While many, including myself, have focused on the proxy market share measures of searches from ComScore, Nielsen and Hitwise to track Google’s relentless taking of share on a monthly basis, antitrust investigators will likely look past proxy search shares and focus on the truer and more accurate measures of market share–actual, reported revenues and profits.
There are strong reasons why antitrust investigators will shift from the market’s obsession with the monthly search share proxy figures to real financial numbers.
First, users do not pay for search, advertisers and website publishers do; this makes search share an indirect and less relevant measure of true market power.
Second, all searches are not equal, some lead to clicks and some clicks are dramatically more valuable than other clicks.
Third, the search shares are third-party proxy estimates based on samples; they are not auditable and accountable as publicly-reported financial data are; moreover, SARBOX requires CFOs/CEOs to personally sign that the finances are accurate, subject to severe penalties if they are proven to be fraudulent.
Fourth, the proxy search share data can prove to be misleading, or just wrong, about the real business story—as the Comscore data proved in 1Q08 when investors who relied on the Comscore data were wrong because the proxy of clicks turned out not to be a good proxy for financial results.
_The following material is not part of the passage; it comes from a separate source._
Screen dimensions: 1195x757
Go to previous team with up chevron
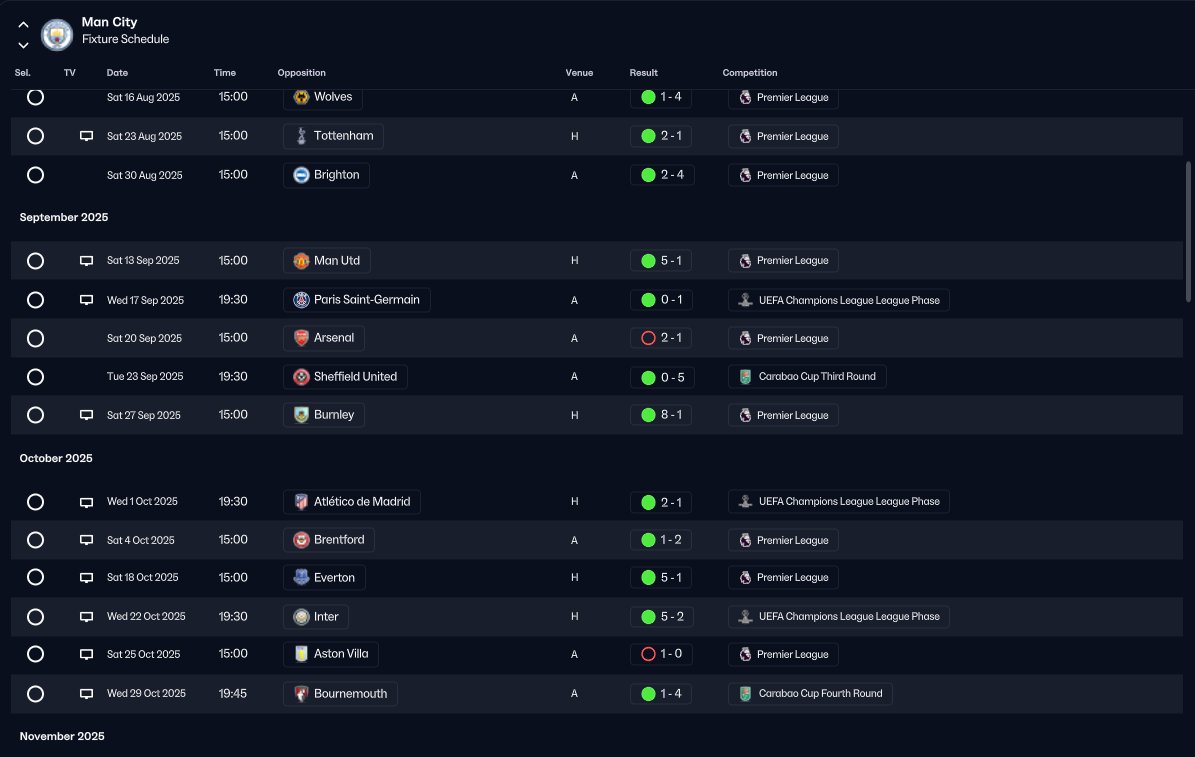pyautogui.click(x=24, y=24)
As antitrust investigators build their own models to determine real market share, they will discover several facts from the recently reported earnings.
First on raw absolute numbers:
- Google’s trailing 12 month revenues are $19.6B with $4.84B in net income.
- Yahoo’s trailing 12 month revenues are $7.2B with $.633B in net income.
- Microsoft’s trailing 12 month revenues are $3.2B with a $-1.2B loss in net income.
Second, on revenue share:
When antitrust officials adjust the numbers to include the revenues of bit players, Ask.com and AOL, and then exclude the revenues from Yahoo, Microsoft, Ask.com and AOL that are not associated with search advertising, Google will likely comprise around 75% share of search advertising revenues.
When antitrust officials adjust the numbers to look at a combined partnership of Google and Yahoo, the #1 and #2 competitors will likely comprise around 90% of search advertising revenues.
Third, on profit share:
- Only two of the top five search advertising companies, Google and Yahoo are profitable, thus:
- Google comprises ~89% share of gross internet advertising profits; and
- Yahoo comprises the other ~11% of gross internet advertising profits.
- When profits are adjusted to include only search advertising profits, Google’s share alone will likely be well over 90% of the market.
- The stark reality is that in this highly concentrated market where scale is necessary to be profitable, #3 Microsoft is losing over a billion dollars a year and #4 Ask.com and #5 AOL are losing hundreds of millions of dollars themselves in internet advertising per year.
Bottom line: As antitrust officials devise their own market share models and estimates, it will become increasingly clear that Google is dominant in revenues and a near monopoly when measured by profitability. As for the “partnership” of Google and Yahoo—that would comprise a monopoly (90% share) in either revenues or profitability.
Antitrust is a fact-driven exercise because it must ultimately be provable in a court of law. The facts in this case are not Google and Yahoo’s friend. If the facts and precedent drive the investigation of the Google-Yahoo partnership, and not ideology or politics, this proposed partnership is on very thin ice indeed.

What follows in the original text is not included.